§ Questions to answer
A: In the article below about the NRL's Las Vegas venture, on what date is the season-opening double-header at Allegiant Stadium?
B: Duplicate the passage of the NRL Las Vegas article between "Former Toronto Wolfpack" and "on March 2.", inclusive.
C: Carry on writing the article about the NRL's Las Vegas venture, beginning right after its final sentence.

§ Page excerpt
__________________________________________________
‘Sky is the limit’ Wolfpack pioneers back Vegas to kick start game in USA

Former Toronto Wolfpack star Ashton Sims and coach Paul Rowley believe the NRL’s Vegas venture has the potential to grow the game in North America and unearth a new pool of playing talent.

The NRL will conduct an NFL-style talent combine and host a Vegas 9s tournament, along with coaching and refereeing courses, in the lead up to the season opening double-header at Allegiant Stadium on March 2.

After the combine, two male and two female athletes will be offered the opportunity to showcase their talents to NRL clubs in Australia, and Sims has no doubt there will be players capable of making the transition.

“We used to do a lot of stuff at the university in Toronto and some cross-code promotion with [Canadian Football League team] the Toronto Argonauts,” said Sims, who played for the Wolfpack in 2018 and 2019 after 12 NRL seasons and three in England.

“They are just incredibly built – big, strong, fast, evasive and agile – but obviously without the skills you learn from having grown up playing rugby league, like catch, pass and tackle technique.
__________________________________________________
§ Data shown

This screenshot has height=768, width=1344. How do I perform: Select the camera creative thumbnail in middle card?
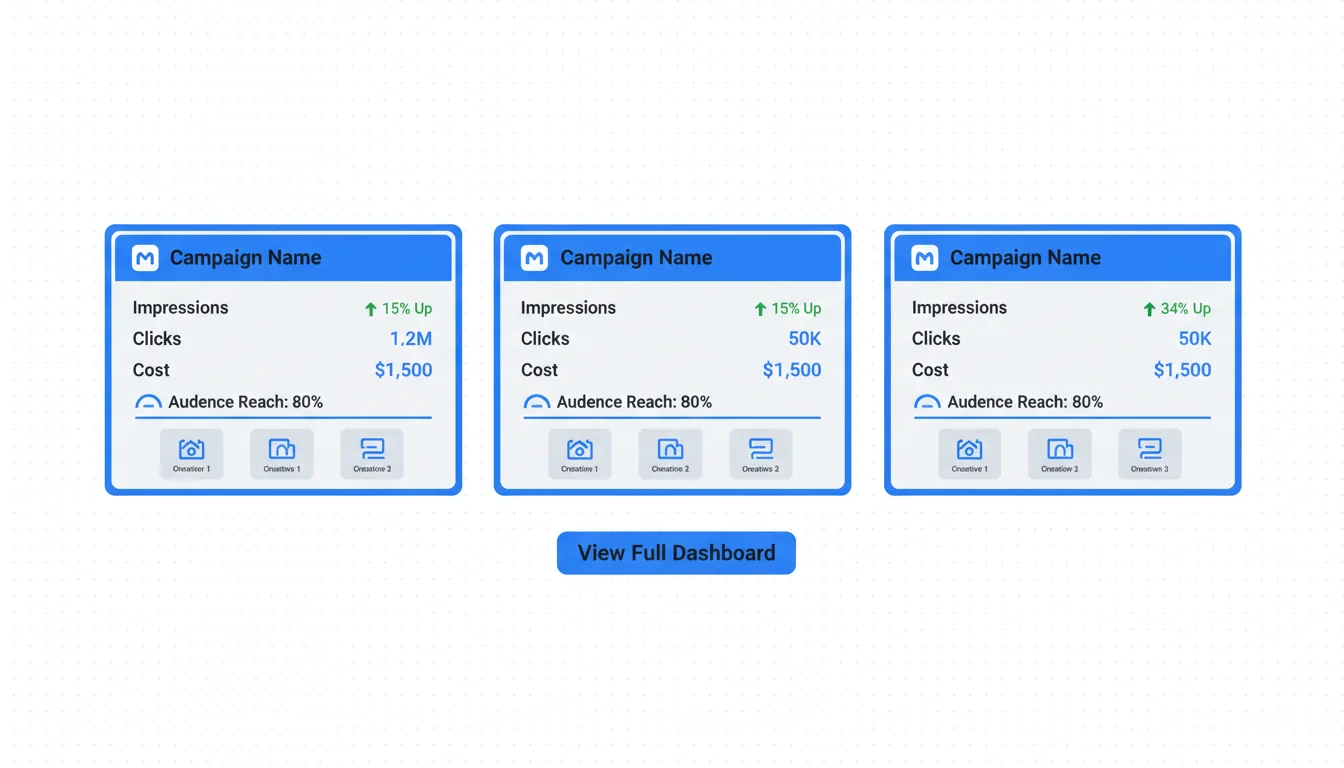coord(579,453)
__________________________________________________
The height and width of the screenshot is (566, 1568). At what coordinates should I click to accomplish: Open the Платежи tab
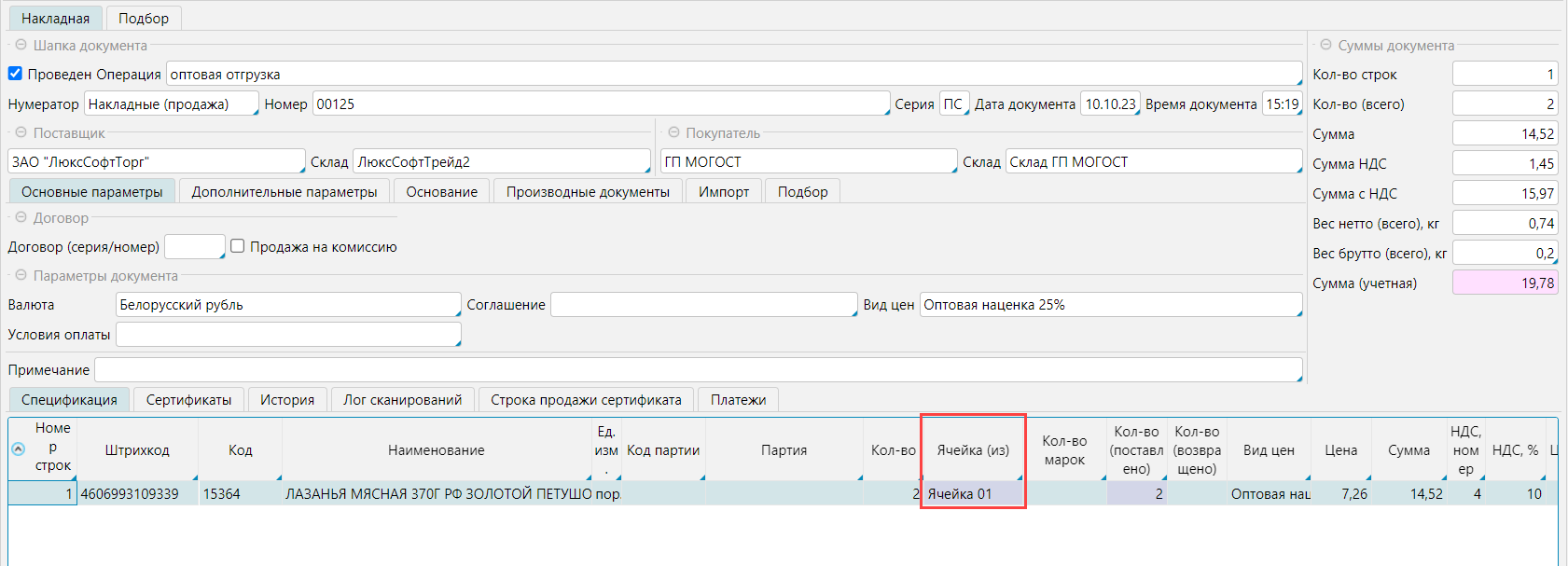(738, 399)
__________________________________________________
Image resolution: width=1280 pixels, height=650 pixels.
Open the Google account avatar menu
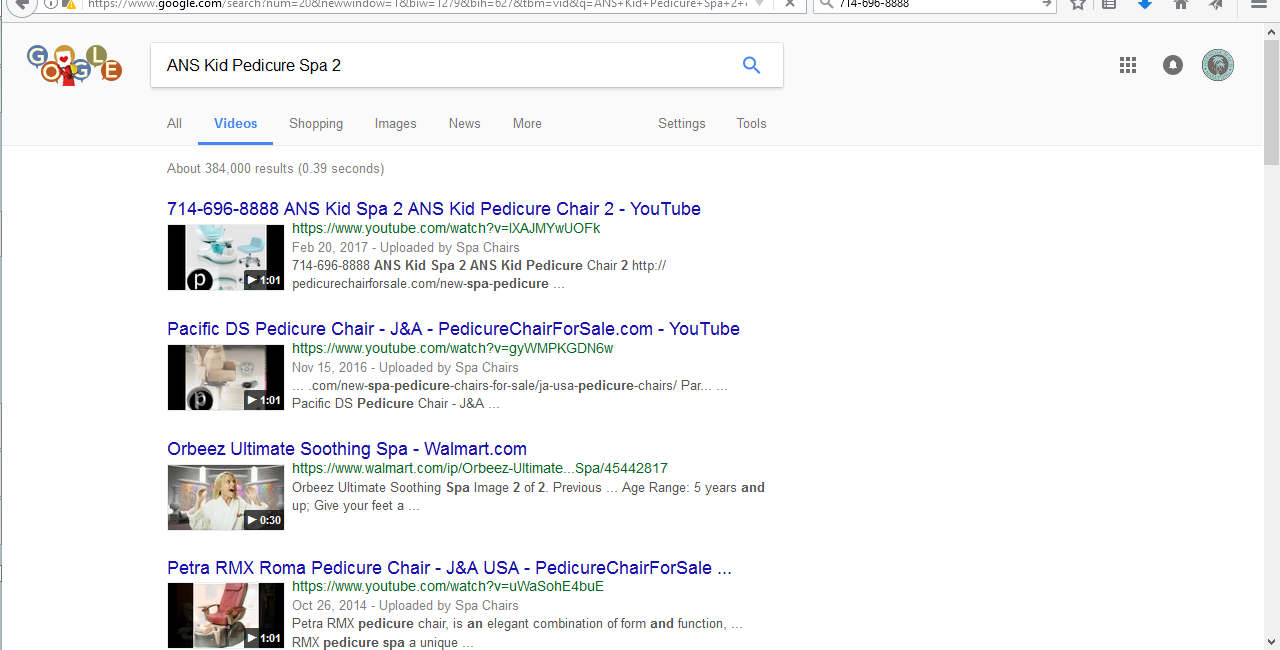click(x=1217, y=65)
__________________________________________________
§ Answers to this exercise
A: March 2

B:
Former Toronto Wolfpack star Ashton Sims and coach Paul Rowley believe the NRL’s Vegas venture has the potential to grow the game in North America and unearth a new pool of playing talent.

The NRL will conduct an NFL-style talent combine and host a Vegas 9s tournament, along with coaching and refereeing courses, in the lead up to the season opening double-header at Allegiant Stadium on March 2.

C:
“But if you put the right time, energy, resources and coaching into them, which it looks like the NRL is doing, you are going into a market where I truly believe the sky is the limit.”

Rowley, who now coaches Salford, was the Wolfpack’s foundation coach in 2017 as they begun a three-year campaign to rise from Britain’s third tier to Super League.

The former England hooker outlined his belief that the NRL’s five-year investment in Vegas could lead to a lucrative broadcast deal and the development of a US domestic competition along similar lines to Major League Soccer, where Lionel Messi now plays.

“The Sin City is hosting the world’s best rugby league players showcasing the most American sport not played in America,” Rowley wrote on LinkedIn.

“As the inaugural coach of the world’s only ever trans-Atlantic rugby league team, I feel qualified to share my opinion on the opportunity that presents itself and wonder what the objective actually is. I see two realistic goals:

“To tap into the USA’s sporting riches and secure enough interest to land what would be rugby league’s most lucrative TV deal – delivering the world’s toughest rugby league competition to an American audience through their TV screens.

“To create a thriving American league that presents another sporting pathway for USA’s young athletes – of which there are many.”

Despite rugby league being a little-known sport in Canada, the Wolfpack attracted home crowds of up to 10,000 at Toronto’s Lamport Stadium before COVID-19 ended the club’s Super League ambitions in 2020.

Sims said the game appealed to Americans and its similarities with gridiron, as both codes grew out of rugby union, made it easy for them to understand.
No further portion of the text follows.